* [What the task asks] Retype only the lines from the top of the records to the line with "The image size is (1015, 458).", including that line but none of the pictures.

━━ Input for this task

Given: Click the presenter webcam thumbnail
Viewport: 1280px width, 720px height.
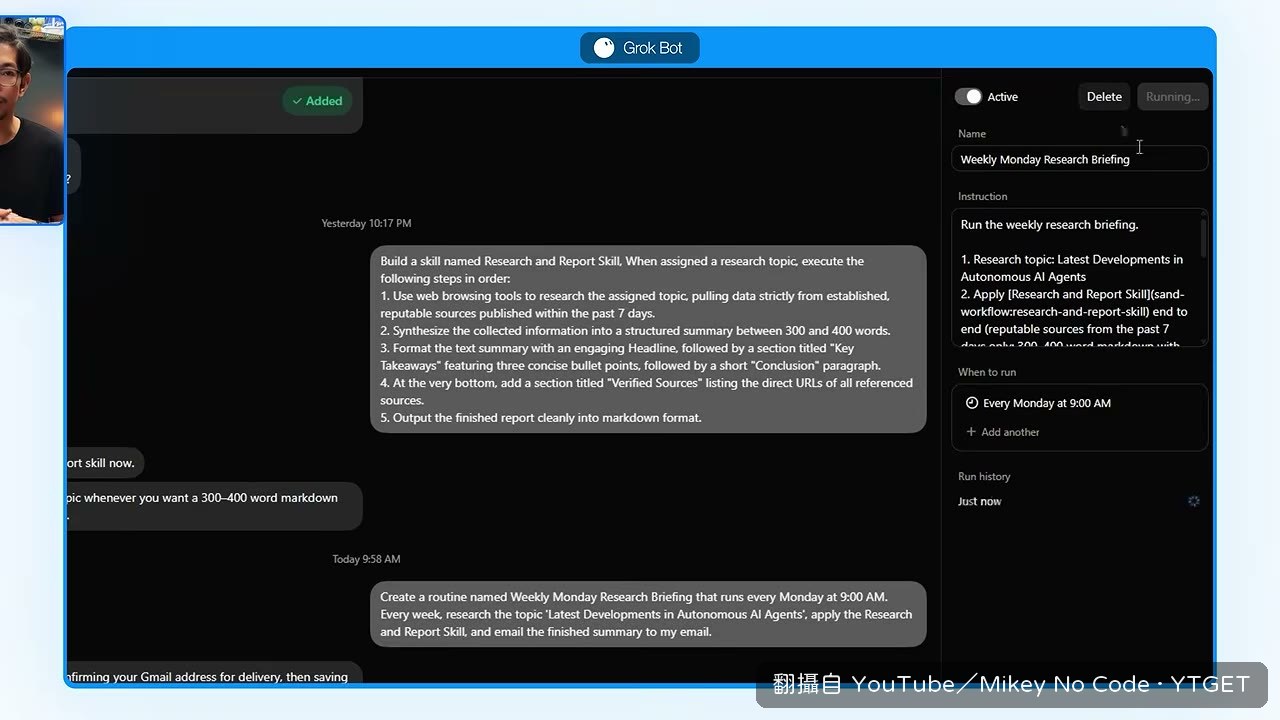Looking at the screenshot, I should pos(32,120).
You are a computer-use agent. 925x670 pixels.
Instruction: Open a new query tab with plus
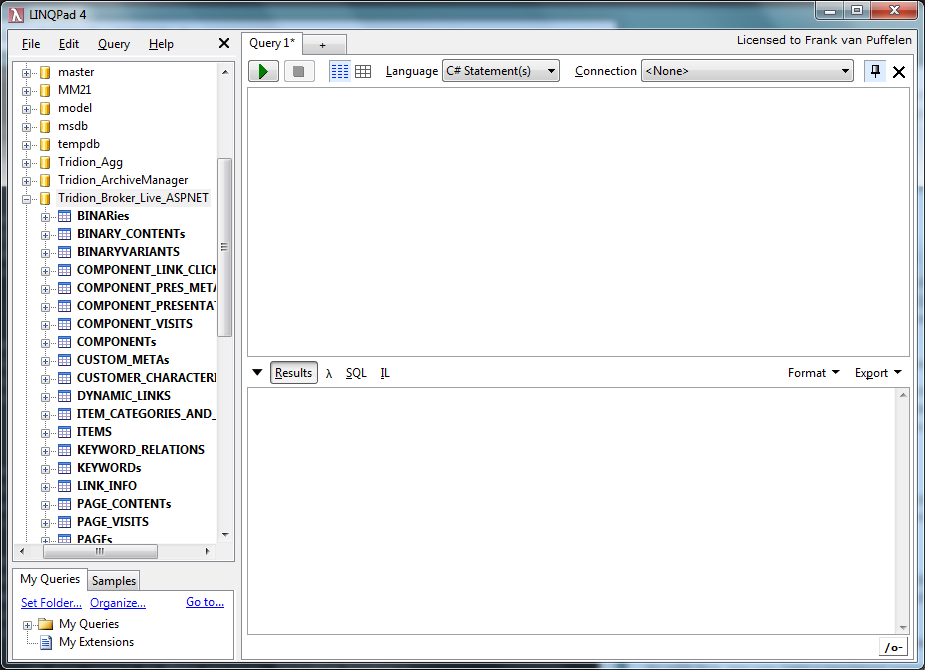(323, 45)
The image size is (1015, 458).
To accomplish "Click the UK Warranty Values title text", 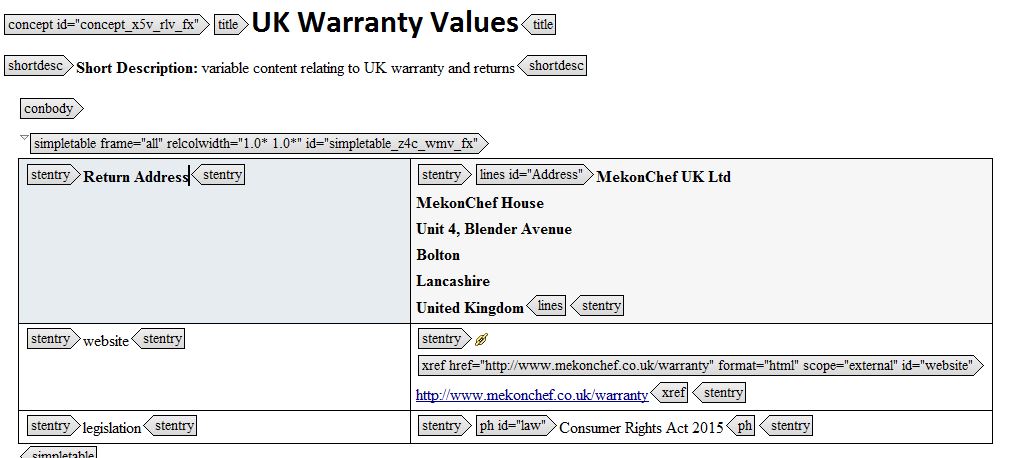I will (x=385, y=23).
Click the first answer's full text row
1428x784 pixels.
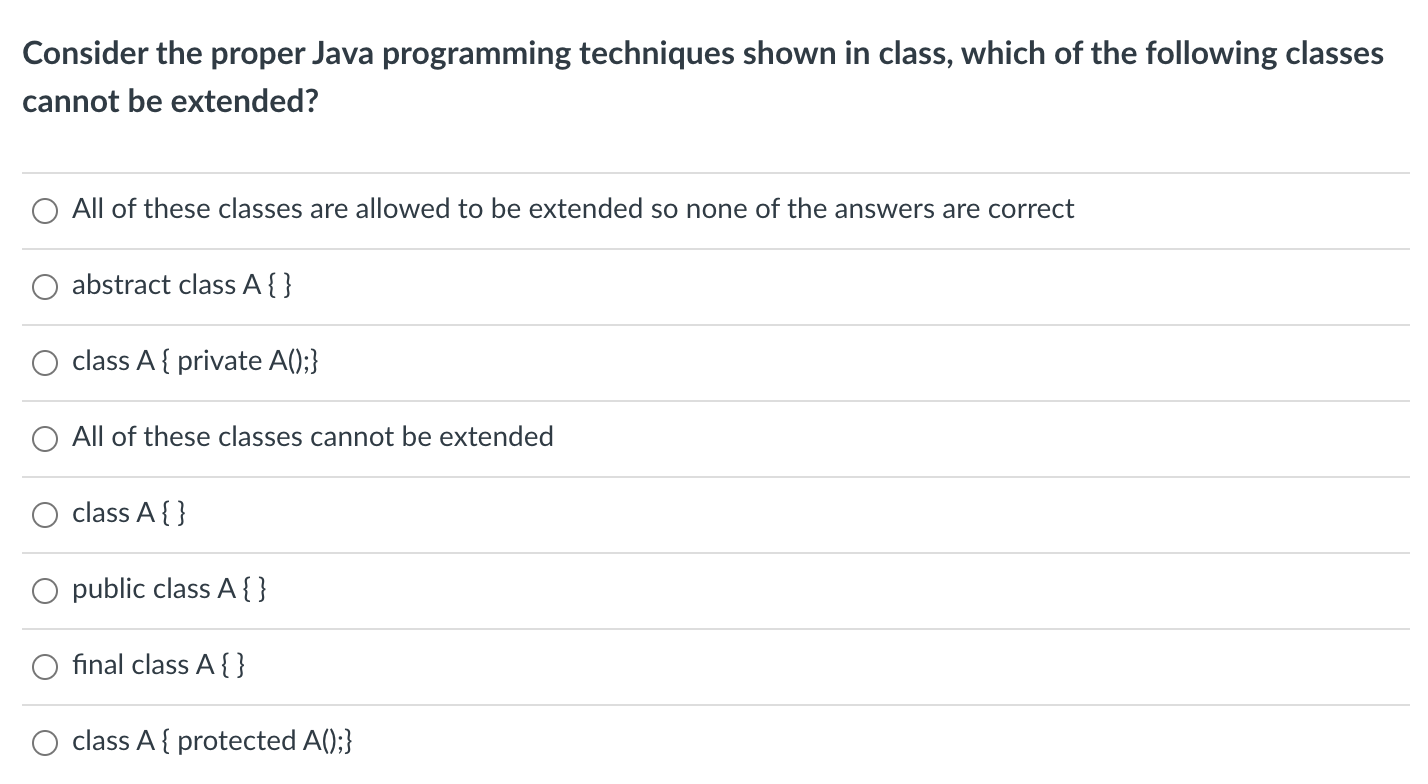coord(572,209)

━━━━

* [Solution to this problem]
Given: Click the presenter webcam thumbnail
Viewport: 1280px width, 720px height.
Looking at the screenshot, I should pos(32,120).
You are a computer-use agent. 925x670 pixels.
Instruction: Open a new query tab with plus
(323, 45)
The image size is (1015, 458).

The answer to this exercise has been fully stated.